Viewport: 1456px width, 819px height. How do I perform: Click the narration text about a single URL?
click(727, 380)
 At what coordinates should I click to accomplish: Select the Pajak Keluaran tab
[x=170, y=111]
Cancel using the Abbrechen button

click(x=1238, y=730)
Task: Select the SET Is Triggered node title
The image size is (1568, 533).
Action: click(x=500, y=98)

· · · · · · ·

ZADANIE DO WYKONANIA.
Skopiuj wszystkie powyższe rekordy wiersz po wierszu, bez żadnych zmian.

WYNIK ZADANIA.
Viewport: 1456px width, 819px height. How do I perform: Click the narration text about a single URL?
click(727, 380)
 At what coordinates should I click to accomplish: Select the Pajak Keluaran tab
[x=170, y=111]
Cancel using the Abbrechen button

click(x=1238, y=730)
Task: Select the SET Is Triggered node title
The image size is (1568, 533).
Action: click(x=500, y=98)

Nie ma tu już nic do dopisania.